In replacing the roof for the Sherwood Forest Elementary School in Winston-Salem, NC; there were a number of challenges. First, the existing EPDM roof had multiple leaks, which had caused damage to some – but not all – of the roof decking throughout the property. The building’s design also presented some difficulties with its multiple interconnected structures that would normally cause seaming issues with traditional membranes and roof systems. Lastly, the roof renovation needed to occur while students were still in session – so extensive loud work would cause a disruption to the school learning day.
The contractor, AAR Roofing of North Carolina recommended V2T for its ability to address all these concerns. The 48,196 square-feet of total roof surface were covered with new ½-inch gypsum cover board in areas requiring repair and replacement, with new 060-mil Carlisle PVC membrane installed on top. There were 49 V2T vents included in the installation.
The V2T vents and installation system allowed for more seamless installation across multiple roof surfaces – with the sub-membrane venting system connecting easily around corners and edges to create an air- and water-tight seal. As well, V2T offered the unique advantage of its patented “drying effect” which not only eliminates air from beneath roofing membranes, but also any residual moisture that may have remained from previous leaks in the old roof.

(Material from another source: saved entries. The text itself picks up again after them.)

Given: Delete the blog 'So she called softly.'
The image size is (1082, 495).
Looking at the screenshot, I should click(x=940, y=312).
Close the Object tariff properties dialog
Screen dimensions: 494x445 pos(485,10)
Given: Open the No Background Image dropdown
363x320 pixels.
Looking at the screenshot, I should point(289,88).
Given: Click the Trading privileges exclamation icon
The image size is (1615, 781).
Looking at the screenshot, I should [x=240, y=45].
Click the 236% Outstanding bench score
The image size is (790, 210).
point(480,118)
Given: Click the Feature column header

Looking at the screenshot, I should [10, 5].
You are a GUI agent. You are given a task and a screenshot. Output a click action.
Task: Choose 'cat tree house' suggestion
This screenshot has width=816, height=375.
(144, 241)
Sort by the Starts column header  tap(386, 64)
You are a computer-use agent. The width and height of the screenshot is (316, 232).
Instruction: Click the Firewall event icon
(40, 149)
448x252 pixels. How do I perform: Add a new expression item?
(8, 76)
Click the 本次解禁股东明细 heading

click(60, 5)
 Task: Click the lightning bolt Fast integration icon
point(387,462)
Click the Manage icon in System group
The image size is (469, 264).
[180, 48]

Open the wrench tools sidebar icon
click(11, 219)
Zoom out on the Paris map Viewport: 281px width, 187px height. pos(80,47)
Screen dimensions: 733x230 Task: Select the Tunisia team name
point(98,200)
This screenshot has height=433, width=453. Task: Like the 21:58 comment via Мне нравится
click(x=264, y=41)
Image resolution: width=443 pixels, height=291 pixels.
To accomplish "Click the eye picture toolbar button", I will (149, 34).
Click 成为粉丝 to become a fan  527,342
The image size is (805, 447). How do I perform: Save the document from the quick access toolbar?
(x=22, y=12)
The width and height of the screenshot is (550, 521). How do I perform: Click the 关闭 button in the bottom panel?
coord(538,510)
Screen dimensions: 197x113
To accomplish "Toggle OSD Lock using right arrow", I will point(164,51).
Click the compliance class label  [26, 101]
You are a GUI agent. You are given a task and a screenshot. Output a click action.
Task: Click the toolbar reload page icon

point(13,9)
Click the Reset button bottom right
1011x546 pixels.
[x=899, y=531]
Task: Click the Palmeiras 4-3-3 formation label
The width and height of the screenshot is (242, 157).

The exclusive patented design of the V2T vent also eliminates the need for multiple screw-in attachments and other fasteners for each vent – which led to a quicker installation as well as a quieter one since less machine work needed to happen on the roof. The other upside of this aspect of the installation was that it provides further moisture resistance due to less penetrations through the membrane.
In less than a week, the Sherwood Forest Elementary School had a new roof that surpassed the quality of its previous one, and delivered the extra assurance of having been wind-tunnel rated to Category 3 Hurricane Winds – a bonus in North Carolina where tropical weather is always a seasonal possibility.